*** Opening of Dataset records ***
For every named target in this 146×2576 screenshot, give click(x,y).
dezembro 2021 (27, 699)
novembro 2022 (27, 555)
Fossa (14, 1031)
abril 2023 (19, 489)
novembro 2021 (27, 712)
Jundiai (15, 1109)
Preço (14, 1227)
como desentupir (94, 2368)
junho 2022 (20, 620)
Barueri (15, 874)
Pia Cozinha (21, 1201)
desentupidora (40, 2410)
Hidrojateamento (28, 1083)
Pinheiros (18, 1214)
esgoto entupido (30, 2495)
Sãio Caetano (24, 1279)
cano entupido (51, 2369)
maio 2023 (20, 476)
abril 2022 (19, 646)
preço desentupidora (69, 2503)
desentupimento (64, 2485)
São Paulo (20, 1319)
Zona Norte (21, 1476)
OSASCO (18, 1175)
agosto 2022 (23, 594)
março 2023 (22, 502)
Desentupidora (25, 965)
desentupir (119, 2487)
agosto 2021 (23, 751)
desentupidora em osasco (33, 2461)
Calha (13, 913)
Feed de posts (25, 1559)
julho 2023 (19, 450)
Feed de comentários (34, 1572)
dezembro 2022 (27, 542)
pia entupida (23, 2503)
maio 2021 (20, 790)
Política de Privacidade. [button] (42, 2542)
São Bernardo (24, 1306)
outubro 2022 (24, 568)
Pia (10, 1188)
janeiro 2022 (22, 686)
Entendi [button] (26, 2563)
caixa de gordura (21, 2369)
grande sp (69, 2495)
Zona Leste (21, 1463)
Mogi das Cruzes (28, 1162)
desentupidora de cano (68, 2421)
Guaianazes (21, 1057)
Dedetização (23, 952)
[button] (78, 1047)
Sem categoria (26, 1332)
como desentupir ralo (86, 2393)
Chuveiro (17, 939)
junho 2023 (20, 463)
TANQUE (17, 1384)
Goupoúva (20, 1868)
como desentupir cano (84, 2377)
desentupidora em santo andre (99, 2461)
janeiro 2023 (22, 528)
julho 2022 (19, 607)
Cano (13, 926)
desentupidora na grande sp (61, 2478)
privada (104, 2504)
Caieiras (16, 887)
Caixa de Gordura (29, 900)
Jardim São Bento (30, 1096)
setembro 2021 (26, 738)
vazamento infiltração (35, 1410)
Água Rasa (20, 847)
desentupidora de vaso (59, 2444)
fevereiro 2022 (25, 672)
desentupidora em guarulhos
*** Close of Dataset records ***
Every entry above needs to be written out again exactly.

For every named target in this 146×2576 screenshot, give click(x,y).
dezembro 2021 (27, 699)
novembro 2022 (27, 555)
Fossa (14, 1031)
abril 2023 (19, 489)
novembro 2021 (27, 712)
Jundiai (15, 1109)
Preço (14, 1227)
como desentupir (94, 2368)
junho 2022 (20, 620)
Barueri (15, 874)
Pia Cozinha (21, 1201)
desentupidora (40, 2410)
Hidrojateamento (28, 1083)
Pinheiros (18, 1214)
esgoto entupido (30, 2495)
Sãio Caetano (24, 1279)
cano entupido (51, 2369)
maio 2023 (20, 476)
abril 2022 (19, 646)
preço desentupidora (69, 2503)
desentupimento (64, 2485)
São Paulo (20, 1319)
Zona Norte (21, 1476)
OSASCO (18, 1175)
agosto 2022 (23, 594)
março 2023 (22, 502)
Desentupidora (25, 965)
desentupir (119, 2487)
agosto 2021 (23, 751)
desentupidora em osasco (33, 2461)
Calha (13, 913)
Feed de posts (25, 1559)
julho 2023 (19, 450)
Feed de comentários (34, 1572)
dezembro 2022 (27, 542)
pia entupida (23, 2503)
maio 2021 (20, 790)
Política de Privacidade. [button] (42, 2542)
São Bernardo (24, 1306)
outubro 2022 (24, 568)
Pia (10, 1188)
janeiro 2022 (22, 686)
Entendi [button] (26, 2563)
caixa de gordura (21, 2369)
grande sp (69, 2495)
Zona Leste (21, 1463)
Mogi das Cruzes (28, 1162)
desentupidora de cano (68, 2421)
Guaianazes (21, 1057)
Dedetização (23, 952)
[button] (78, 1047)
Sem categoria (26, 1332)
como desentupir ralo (86, 2393)
Chuveiro (17, 939)
junho 2023 (20, 463)
TANQUE (17, 1384)
Goupoúva (20, 1868)
como desentupir cano (84, 2377)
desentupidora em santo andre (99, 2461)
janeiro 2023 (22, 528)
julho 2022 (19, 607)
Cano (13, 926)
desentupidora na grande sp (61, 2478)
privada (104, 2504)
Caieiras (16, 887)
Caixa de Gordura (29, 900)
Jardim São Bento (30, 1096)
setembro 2021 (26, 738)
vazamento infiltração (35, 1410)
Água Rasa (20, 847)
desentupidora de vaso (59, 2444)
fevereiro 2022 (25, 672)
desentupidora em guarulhos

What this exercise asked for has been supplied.